▶ **Your goal**: Among the entries below, copy every line that carries the word "field".
Entries supplied: Begin
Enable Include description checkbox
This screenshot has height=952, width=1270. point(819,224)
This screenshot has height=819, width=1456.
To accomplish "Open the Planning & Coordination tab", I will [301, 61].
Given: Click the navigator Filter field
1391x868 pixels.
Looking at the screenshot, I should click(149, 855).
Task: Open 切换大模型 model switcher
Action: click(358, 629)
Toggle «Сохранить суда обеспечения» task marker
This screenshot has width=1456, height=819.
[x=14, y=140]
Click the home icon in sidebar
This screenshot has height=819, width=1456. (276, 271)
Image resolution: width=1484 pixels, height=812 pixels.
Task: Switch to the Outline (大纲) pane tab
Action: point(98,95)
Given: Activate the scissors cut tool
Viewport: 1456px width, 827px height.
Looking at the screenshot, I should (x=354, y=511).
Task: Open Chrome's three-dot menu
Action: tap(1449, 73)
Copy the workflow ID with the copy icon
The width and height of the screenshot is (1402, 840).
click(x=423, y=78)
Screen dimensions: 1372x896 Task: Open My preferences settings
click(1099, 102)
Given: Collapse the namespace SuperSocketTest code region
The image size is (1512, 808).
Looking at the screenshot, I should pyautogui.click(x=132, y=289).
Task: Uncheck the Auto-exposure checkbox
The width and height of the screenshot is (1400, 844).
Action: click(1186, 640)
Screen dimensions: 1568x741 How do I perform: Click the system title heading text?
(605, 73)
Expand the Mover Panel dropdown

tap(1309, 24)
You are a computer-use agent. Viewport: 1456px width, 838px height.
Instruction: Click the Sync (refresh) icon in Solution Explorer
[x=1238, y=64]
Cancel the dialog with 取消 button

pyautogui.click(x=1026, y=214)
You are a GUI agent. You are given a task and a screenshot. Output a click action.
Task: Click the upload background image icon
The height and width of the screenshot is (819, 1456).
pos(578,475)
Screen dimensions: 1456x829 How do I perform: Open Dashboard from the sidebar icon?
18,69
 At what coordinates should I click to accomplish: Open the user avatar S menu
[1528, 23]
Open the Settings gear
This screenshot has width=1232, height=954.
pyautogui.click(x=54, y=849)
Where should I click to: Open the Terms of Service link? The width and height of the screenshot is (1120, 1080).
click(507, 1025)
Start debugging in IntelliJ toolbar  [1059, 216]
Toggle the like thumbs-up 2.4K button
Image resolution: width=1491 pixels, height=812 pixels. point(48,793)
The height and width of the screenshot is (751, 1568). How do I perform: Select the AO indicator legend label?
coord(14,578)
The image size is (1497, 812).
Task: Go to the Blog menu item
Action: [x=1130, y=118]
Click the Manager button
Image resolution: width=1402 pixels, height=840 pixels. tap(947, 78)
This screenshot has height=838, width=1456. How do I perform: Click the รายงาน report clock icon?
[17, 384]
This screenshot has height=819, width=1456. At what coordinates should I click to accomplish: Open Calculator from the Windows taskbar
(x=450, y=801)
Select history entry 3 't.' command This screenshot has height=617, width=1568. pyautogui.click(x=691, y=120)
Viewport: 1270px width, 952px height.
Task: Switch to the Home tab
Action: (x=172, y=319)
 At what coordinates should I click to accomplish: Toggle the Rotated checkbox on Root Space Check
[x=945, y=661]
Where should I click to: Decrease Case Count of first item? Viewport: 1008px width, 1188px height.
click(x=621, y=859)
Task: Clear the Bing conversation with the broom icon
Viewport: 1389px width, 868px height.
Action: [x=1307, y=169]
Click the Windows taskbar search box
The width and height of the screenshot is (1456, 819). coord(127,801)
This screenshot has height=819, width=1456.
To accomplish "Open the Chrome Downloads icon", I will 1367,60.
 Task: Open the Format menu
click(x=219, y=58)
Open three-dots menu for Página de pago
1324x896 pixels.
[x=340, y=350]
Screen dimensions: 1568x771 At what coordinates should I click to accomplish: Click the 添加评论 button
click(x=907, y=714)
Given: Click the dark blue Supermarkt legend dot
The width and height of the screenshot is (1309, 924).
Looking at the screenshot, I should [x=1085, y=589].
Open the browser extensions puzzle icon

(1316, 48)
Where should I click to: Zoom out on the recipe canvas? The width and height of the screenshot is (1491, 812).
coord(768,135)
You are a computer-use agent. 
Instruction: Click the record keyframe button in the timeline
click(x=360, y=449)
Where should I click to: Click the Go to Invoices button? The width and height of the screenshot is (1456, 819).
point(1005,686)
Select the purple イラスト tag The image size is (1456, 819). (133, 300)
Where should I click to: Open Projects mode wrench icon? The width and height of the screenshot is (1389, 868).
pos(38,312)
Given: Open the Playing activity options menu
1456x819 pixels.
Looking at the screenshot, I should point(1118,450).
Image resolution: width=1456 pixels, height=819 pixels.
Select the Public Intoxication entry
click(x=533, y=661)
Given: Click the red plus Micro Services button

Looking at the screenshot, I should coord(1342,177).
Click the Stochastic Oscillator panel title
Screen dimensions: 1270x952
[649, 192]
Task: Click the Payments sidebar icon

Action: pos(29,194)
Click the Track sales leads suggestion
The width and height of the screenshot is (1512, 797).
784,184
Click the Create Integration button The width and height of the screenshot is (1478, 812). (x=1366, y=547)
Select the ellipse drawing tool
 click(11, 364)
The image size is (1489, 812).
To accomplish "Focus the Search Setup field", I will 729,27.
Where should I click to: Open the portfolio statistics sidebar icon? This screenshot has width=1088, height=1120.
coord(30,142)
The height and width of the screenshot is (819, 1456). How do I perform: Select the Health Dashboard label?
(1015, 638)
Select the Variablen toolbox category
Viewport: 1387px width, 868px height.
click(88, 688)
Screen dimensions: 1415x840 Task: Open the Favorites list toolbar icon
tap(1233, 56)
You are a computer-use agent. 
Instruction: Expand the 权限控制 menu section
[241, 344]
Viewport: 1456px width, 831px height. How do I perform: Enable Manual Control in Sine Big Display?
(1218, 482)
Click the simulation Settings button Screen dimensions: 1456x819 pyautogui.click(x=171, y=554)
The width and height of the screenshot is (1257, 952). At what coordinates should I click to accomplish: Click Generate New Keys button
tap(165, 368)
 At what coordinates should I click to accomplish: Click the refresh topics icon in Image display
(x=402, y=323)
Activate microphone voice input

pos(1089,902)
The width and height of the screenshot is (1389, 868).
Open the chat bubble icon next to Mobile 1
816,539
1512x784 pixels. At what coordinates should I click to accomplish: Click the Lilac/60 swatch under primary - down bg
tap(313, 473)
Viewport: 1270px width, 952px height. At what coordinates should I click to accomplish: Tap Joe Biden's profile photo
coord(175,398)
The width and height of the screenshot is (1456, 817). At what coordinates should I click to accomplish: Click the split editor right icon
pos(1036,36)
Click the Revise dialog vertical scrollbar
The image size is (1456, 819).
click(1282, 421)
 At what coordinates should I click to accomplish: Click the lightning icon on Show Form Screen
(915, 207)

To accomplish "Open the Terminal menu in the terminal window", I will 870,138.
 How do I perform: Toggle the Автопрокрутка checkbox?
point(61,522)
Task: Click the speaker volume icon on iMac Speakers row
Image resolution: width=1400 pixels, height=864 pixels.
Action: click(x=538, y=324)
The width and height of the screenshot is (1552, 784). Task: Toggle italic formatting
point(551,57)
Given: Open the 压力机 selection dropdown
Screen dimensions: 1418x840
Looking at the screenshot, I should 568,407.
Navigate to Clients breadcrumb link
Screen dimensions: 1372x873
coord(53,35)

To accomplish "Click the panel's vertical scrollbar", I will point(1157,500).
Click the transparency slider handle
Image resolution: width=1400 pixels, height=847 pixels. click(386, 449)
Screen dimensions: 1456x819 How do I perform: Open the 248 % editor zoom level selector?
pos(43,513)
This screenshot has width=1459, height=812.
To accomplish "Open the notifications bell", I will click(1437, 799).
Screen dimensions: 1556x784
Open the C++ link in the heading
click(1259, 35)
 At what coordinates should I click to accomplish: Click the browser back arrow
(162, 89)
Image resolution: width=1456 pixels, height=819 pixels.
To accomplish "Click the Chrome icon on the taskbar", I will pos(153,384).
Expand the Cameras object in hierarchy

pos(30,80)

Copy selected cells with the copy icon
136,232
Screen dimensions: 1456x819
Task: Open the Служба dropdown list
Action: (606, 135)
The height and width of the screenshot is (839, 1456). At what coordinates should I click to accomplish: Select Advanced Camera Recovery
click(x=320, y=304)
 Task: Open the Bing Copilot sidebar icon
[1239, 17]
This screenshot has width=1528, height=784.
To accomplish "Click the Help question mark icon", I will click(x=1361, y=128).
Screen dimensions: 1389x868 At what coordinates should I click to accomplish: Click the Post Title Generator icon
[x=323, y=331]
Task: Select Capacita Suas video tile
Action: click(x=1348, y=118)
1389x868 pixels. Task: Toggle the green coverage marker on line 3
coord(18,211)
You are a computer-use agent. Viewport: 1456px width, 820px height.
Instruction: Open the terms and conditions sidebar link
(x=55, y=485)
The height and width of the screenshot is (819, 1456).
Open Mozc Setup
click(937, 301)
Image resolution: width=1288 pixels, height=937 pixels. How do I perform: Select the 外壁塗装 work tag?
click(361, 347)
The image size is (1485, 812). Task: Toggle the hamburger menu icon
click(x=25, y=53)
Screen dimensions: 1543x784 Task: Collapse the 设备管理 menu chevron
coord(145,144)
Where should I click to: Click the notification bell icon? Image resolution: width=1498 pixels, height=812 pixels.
Entries supplied: End
▶ **Result for this task**:
Given: Click the navigator Filter field
To accomplish "Focus the Search Setup field", I will 729,27.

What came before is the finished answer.